Geometric constraints on vorticity and helicity in relativistic ideal flows

Mohsen Hazrati, Homayoon Eshraghi, Helia Farahbakhsh

This paper investigates geometric constraints on vorticity and helicity in ideal, isentropic, compressible relativistic flows. The natural dynamical variable in this setting is the relativistic fluid momentum p→=(γw/c2)V→, whose curl Ω→t=∇→×p→ is the relativistic fluid vorticity: it encodes both the kinematic and the thermal inertia of the fluid element, satisfies a frozen-in evolution equation, and reduces smoothly to the Helmholtz vorticity ∇→×V→ in the non-relativistic limit. This object admits a further unification with the electromagnetic field into a magnetofluid tensor; the present work, however, is concerned with the purely hydrodynamic regime and the geometric content of Ω→t itself. We analyze the interplay between Ω→t, the Biot–Savart helicity, and the physical helicity, and derive three hierarchical conditions. First, if Ω→t≡0→, then the scalar density V→·(∇→×V→) vanishes everywhere; by the Frobenius theorem, this yields, on the open set {V→≠0→}, a local foliation by surfaces orthogonal to V→ (a global foliation requires additional global/topological hypotheses). Second, if the conserved relativistic physical helicity vanishes, HRPh=0, then there exists at least one point in each time slice at which V→·(∇→×V→)=0. Third, in the ultra-relativistic matter-dominated regime (kBT≫m0c2), where p→=ζγTV→, the condition Ω→t≡0→ forces vortex lines to lie on the level surfaces of γT. We emphasize that the expansion of Ω→t contains an additional term ∇→(γw/c2)×V→ with no non-relativistic counterpart; it is precisely this term that makes the present geometric phenomena genuinely relativistic.

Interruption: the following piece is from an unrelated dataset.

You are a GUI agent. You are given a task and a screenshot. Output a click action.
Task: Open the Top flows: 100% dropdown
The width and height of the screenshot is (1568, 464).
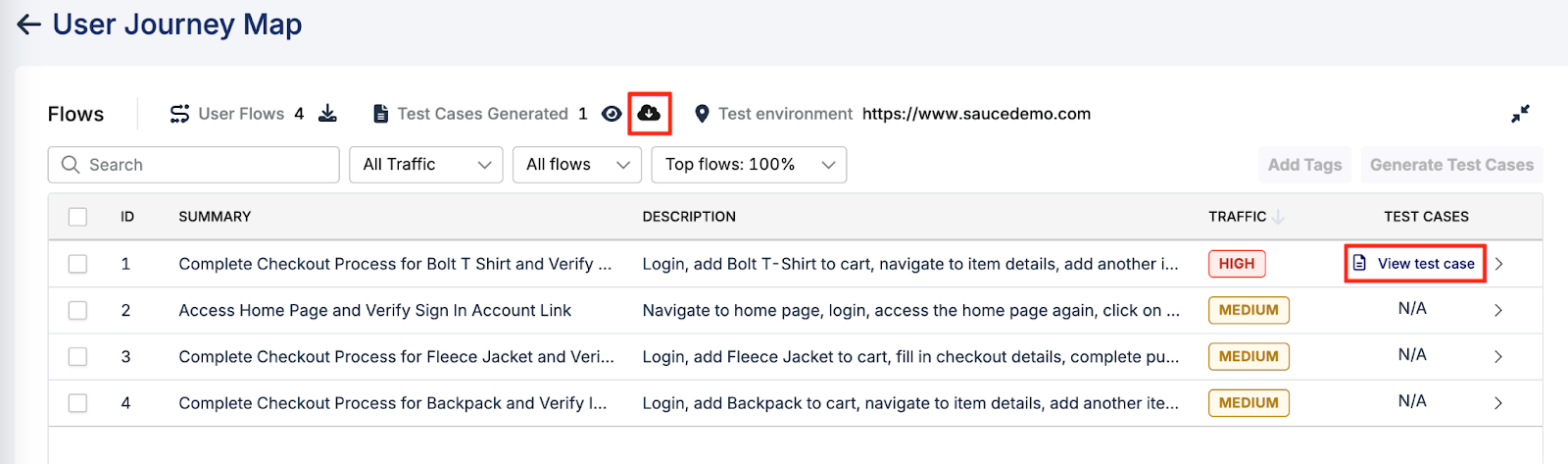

In particular, Ω→t can vanish while ∇→×V→ does not, leading to the orthogonality of V→ and ∇→×V→ (special condition I) and, in the ultra-relativistic regime, the confinement of vortex lines to level sets of γT (special condition III). These results provide analytically checkable constraints for ideal relativistic-flow models and numerical simulations.